Normally, this is where I’d tell you of some things I did in this map area on previous visits there, before starting this blog. The thing is, I can’t actually remember very much of what I’ve done here before; and don’t seem to have any photos of anything interesting. I think at least that I went to Chessington World of Adventures at some point as a child, which is in a unique part this map area, but I don’t remember when or have any photos. I definitely went to the Millennium Dome in 2000, but don’t have any photos and, being five years old at the time, the only thing I remember was the giant beating heart in their body exhibition. I’ve been to the O2 and Greenwich several times, to the Meridian, Royal Observatory and the Maritime Museum.

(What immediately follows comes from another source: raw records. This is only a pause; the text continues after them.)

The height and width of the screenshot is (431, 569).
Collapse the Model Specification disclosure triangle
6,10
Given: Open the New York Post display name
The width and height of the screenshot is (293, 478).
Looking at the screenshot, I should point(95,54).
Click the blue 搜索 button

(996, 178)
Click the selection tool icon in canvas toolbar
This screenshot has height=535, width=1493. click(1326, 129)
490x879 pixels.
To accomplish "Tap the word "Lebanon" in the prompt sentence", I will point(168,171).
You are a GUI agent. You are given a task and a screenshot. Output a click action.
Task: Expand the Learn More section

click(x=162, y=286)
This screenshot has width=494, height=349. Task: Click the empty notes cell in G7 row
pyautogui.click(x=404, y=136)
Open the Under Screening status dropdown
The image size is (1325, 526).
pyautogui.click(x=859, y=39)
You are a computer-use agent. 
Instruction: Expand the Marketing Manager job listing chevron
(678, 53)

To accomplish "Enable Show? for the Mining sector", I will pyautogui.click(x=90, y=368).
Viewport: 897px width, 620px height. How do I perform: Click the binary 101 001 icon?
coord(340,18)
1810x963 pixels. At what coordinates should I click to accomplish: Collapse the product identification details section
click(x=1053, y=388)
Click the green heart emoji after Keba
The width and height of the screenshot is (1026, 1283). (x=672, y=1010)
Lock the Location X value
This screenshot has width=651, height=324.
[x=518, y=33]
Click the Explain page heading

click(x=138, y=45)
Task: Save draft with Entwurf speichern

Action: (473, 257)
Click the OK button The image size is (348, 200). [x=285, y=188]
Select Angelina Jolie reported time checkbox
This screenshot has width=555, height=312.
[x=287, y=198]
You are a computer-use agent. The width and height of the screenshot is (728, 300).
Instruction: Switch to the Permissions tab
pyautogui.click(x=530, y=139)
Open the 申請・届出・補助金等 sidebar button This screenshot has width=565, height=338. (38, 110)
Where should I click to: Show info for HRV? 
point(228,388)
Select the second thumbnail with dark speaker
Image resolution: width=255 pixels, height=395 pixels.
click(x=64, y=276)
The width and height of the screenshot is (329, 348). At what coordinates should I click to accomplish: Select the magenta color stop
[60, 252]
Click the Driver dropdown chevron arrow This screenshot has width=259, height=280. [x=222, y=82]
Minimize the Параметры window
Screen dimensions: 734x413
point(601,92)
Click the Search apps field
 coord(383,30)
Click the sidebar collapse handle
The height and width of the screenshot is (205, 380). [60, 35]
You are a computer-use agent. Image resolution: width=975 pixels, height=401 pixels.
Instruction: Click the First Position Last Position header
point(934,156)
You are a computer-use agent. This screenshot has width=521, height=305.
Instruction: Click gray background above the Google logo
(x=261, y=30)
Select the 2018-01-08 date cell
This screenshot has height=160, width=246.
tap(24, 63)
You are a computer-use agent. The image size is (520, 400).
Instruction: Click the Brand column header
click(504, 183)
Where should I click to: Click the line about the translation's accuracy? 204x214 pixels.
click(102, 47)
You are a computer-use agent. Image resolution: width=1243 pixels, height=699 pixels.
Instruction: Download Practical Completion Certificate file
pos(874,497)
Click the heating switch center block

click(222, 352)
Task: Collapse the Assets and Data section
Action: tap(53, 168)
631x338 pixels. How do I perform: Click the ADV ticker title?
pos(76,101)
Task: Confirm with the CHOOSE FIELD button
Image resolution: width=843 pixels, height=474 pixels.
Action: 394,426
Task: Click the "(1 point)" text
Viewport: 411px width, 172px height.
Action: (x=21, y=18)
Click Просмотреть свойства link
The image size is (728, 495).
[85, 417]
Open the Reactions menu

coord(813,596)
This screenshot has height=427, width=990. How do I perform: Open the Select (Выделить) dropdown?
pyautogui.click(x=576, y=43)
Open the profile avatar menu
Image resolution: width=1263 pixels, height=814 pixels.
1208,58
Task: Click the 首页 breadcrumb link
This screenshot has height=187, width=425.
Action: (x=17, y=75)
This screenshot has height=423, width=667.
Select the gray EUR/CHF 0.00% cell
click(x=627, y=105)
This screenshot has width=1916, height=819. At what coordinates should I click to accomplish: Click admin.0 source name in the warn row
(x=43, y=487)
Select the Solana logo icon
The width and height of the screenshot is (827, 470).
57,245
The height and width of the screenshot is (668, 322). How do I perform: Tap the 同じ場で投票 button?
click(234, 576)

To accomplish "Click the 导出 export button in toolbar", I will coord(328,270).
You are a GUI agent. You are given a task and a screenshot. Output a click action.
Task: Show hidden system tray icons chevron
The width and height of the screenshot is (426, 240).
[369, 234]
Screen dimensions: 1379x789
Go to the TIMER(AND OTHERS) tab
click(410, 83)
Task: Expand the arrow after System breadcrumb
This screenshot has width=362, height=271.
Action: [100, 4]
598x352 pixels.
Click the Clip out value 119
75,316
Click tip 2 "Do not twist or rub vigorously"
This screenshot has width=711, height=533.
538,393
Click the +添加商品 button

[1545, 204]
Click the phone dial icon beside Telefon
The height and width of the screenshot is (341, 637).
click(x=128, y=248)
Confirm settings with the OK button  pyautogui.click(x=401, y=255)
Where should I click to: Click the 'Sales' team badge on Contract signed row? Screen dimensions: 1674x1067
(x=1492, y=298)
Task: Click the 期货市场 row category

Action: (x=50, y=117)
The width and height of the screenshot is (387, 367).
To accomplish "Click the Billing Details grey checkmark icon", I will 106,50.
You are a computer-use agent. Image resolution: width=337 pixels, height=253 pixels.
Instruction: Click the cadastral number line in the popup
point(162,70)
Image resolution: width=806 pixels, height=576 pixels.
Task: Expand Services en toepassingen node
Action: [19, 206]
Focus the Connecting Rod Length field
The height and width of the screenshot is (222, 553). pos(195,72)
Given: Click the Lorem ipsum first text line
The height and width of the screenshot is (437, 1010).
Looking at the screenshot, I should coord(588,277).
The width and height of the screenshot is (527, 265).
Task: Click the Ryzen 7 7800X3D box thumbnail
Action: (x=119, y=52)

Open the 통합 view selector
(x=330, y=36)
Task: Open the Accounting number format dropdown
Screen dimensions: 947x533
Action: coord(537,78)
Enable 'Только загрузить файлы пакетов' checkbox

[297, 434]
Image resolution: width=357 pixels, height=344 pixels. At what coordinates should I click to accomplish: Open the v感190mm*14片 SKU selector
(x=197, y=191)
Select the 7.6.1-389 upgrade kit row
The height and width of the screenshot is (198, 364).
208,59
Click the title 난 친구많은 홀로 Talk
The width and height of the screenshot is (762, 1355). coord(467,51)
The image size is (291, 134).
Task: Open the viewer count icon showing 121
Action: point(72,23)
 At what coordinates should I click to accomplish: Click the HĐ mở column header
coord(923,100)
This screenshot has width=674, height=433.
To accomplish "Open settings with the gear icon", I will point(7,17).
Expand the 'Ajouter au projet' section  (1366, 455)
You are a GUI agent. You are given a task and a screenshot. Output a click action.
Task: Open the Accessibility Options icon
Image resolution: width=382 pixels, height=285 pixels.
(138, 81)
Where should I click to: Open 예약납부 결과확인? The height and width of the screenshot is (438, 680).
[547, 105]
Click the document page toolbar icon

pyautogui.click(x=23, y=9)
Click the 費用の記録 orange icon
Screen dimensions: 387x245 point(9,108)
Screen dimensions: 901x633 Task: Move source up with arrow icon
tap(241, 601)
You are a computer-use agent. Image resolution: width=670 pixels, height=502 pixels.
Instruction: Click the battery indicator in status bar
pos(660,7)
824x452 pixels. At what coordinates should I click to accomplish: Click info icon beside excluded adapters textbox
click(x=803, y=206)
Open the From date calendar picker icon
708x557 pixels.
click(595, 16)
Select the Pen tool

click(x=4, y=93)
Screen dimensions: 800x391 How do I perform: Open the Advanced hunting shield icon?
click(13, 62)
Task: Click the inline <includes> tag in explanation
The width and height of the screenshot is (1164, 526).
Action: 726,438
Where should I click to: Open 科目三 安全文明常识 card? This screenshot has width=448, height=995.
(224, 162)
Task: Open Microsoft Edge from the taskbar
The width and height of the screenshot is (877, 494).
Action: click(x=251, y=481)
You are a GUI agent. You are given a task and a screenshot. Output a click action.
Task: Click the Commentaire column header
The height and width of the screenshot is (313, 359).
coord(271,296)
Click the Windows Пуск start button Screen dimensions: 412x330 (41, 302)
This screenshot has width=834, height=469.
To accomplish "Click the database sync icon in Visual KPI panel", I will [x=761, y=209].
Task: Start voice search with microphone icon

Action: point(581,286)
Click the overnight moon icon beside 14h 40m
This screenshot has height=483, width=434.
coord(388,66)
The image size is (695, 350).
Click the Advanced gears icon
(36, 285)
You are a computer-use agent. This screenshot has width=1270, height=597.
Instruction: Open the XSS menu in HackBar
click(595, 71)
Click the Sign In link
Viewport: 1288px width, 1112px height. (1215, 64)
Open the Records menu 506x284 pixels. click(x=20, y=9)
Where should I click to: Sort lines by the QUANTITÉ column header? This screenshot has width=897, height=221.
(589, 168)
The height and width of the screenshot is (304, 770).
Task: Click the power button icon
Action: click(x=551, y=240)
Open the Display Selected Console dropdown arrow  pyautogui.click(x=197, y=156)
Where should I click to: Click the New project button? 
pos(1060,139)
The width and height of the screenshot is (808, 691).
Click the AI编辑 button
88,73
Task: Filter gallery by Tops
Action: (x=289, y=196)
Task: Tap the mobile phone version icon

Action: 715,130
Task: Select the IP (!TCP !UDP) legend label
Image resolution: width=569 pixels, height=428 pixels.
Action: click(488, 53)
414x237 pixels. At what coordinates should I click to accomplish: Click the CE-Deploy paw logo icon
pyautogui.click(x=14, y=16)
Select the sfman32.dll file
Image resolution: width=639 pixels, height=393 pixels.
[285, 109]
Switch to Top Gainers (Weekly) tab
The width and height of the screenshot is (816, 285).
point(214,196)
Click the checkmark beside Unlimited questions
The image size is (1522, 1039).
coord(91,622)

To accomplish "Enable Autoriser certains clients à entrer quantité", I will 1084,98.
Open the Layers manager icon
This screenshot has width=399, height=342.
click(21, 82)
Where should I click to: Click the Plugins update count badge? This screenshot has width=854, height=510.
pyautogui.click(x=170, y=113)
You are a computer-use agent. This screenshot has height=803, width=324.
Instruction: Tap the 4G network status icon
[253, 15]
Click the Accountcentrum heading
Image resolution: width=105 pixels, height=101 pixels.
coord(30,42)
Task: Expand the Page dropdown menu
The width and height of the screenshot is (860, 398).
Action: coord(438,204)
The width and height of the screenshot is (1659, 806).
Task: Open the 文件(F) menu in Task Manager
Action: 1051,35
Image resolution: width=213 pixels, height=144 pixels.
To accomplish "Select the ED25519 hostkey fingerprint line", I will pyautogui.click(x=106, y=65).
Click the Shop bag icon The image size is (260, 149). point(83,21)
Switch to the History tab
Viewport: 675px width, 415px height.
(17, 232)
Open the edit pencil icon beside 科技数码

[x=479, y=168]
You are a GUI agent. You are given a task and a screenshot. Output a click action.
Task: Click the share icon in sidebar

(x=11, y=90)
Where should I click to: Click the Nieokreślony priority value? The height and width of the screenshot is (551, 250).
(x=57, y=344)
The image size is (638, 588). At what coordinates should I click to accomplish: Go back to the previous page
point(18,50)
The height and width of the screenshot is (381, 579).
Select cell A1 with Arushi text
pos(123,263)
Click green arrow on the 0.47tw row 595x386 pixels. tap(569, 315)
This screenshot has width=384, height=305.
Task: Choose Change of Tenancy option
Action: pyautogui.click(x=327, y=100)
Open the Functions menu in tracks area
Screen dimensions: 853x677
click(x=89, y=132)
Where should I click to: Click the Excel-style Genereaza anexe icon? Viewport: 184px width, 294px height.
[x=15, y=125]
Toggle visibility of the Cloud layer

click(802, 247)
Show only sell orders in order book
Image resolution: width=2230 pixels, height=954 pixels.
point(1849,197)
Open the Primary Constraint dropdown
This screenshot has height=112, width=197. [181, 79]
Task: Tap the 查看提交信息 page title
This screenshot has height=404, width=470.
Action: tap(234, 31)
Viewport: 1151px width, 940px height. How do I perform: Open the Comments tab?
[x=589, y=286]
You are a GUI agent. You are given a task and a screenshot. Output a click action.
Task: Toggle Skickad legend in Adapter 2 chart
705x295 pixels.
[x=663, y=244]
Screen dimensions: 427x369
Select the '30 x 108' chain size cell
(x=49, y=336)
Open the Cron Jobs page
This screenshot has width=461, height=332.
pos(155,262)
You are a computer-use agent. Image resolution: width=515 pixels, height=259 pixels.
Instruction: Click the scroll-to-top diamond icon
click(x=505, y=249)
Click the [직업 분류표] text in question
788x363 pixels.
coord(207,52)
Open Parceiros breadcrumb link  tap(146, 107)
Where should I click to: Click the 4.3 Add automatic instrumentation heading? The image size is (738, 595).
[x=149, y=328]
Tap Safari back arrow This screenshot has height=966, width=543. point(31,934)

So instead, I’ll just tell you about a time when I visited the overlap area since starting the blog. In 2019, Little S and I decided to go to London’s Dîner en Blanc – the Dîner en Blanc is an event taking place in many cities around the world, where hundreds or thousands accepted guests gather and dine in some spectacular surprise outdoor location that’s not normally a dining place, like a public building, square or park. Everyone wears white – any stylish clothes, as long as they’re white – and brings their own food, crockery, tables, chairs and decorations to turn the place into a giant restaurant/picnic for the evening (or you can pay to collect these items there), then leaves at the end of the night, ideally leaving no trace. Thought it sounded fun!

We met up at Little S’s flat to cook, get dressed and so on, before getting the bus into town to our designated meeting point, one of many throughout the city. It was quite an odd experience standing in a public place in a gradually increasing crowd of white-dressed people; not quite sure what passers-by thought! From there, our group leader took us on the Underground to South Kensington, where we were put on a bus that took us to the surprise location: Battersea Park. [1]

Unfortunately, the dinner itself was rather a disappointment, resulting in news articles the next day such as this one – “Guests left for hours in ‘boggy field’ after chic outdoor picnic descends into chaos”. They’d set up a marquee and, due to some miscommunication, everyone was led to set up their tables inside it rather than outdoors, leading it to become extremely cramped. A packed marquee in an ordinary park is also not a particularly breathtaking location. There was also a lot of queuing, and a lot of annoyed people who’d booked to collect food and tables and couldn’t. We sat down, ate our food – Little S had made an egg-stuffed bread starter, and I did us an onion, mushroom and tomato tart with some salads for main – and sat around for a while, but in the end left early. Oh well!

[1] I notice now that, while Little S’s flat is in the overlap, Battersea Park is actually, just about, in a unique part of this map area, so I suppose just didn’t realise and forgot to post at the time!